#### [What is required]
Your answer should be a single number: the count of lines in the records below containing the word "Services".

#### [Task data]
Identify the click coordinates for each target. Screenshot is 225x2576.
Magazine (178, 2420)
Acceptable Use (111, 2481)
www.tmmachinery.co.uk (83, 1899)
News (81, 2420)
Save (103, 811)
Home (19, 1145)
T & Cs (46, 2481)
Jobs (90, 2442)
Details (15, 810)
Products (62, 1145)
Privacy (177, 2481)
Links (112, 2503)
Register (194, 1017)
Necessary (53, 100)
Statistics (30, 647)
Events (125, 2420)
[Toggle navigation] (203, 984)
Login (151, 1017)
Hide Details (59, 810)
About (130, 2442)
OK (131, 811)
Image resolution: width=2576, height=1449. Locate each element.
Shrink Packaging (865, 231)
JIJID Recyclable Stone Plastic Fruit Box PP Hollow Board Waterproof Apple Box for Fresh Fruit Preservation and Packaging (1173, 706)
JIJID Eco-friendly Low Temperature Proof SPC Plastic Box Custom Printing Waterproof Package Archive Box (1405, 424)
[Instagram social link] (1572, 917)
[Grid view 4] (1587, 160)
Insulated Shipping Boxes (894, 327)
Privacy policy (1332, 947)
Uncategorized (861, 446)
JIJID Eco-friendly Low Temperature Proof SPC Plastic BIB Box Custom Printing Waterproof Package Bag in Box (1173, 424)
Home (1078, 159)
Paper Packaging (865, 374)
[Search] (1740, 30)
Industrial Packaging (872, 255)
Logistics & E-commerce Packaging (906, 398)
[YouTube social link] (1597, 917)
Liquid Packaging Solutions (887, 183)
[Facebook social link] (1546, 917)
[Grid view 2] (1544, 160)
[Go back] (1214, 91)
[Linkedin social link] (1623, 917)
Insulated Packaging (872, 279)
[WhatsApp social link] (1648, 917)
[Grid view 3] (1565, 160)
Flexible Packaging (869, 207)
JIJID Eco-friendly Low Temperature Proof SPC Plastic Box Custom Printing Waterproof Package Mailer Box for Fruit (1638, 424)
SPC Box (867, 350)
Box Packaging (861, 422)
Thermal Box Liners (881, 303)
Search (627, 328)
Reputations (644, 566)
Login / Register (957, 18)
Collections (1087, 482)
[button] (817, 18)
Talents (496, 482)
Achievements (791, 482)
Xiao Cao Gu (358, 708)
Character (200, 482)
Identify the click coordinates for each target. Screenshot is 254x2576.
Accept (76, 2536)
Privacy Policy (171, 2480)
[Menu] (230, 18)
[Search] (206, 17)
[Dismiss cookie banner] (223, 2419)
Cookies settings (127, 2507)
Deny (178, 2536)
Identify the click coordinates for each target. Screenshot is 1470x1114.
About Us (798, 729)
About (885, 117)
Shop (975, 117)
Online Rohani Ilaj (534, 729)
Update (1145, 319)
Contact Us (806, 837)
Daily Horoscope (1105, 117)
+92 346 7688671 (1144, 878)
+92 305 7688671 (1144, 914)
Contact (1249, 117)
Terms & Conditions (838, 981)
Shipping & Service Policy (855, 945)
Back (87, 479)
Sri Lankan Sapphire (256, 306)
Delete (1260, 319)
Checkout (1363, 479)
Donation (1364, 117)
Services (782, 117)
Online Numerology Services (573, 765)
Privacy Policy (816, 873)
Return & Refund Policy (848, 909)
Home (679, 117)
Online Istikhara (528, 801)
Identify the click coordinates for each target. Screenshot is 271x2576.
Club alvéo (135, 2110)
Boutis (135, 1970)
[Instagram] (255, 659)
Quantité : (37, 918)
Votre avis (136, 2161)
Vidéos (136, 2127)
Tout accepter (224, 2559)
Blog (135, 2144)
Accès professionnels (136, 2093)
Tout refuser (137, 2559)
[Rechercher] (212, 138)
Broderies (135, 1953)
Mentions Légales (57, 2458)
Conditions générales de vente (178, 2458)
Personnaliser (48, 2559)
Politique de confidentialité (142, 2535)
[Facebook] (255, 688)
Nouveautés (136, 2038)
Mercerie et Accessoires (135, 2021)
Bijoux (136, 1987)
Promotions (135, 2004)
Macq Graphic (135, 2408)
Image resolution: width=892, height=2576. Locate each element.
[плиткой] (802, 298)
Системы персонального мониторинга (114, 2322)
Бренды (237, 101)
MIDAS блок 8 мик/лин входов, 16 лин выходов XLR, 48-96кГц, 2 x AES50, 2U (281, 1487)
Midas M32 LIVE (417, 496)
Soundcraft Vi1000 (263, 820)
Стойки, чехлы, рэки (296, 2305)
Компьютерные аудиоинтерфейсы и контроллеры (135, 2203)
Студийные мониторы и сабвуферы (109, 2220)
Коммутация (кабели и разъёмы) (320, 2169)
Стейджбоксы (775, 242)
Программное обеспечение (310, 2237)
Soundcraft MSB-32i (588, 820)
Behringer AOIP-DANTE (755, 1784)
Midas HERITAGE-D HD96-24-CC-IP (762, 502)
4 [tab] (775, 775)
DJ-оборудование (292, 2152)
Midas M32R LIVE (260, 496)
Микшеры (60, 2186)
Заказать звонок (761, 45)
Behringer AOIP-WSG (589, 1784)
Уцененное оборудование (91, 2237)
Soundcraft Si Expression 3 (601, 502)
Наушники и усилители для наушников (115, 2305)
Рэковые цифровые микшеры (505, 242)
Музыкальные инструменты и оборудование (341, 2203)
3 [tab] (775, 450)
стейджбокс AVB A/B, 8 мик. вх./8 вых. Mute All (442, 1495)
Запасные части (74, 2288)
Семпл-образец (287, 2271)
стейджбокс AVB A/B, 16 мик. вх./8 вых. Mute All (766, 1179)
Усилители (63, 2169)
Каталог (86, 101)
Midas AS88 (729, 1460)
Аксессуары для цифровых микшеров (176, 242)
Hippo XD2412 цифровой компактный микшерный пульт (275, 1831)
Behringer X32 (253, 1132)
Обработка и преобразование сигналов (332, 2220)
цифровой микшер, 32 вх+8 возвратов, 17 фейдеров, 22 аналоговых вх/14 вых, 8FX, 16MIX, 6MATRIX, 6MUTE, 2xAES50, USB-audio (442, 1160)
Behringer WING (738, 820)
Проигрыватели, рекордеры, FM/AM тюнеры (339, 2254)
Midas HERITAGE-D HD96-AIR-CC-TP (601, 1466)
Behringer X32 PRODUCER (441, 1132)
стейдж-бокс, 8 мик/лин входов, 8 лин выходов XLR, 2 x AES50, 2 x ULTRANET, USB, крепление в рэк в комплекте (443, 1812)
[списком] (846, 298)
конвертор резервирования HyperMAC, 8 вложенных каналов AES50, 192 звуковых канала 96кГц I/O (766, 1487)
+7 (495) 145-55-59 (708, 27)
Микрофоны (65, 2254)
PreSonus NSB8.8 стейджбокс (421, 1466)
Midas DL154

#### [Expected answer]
2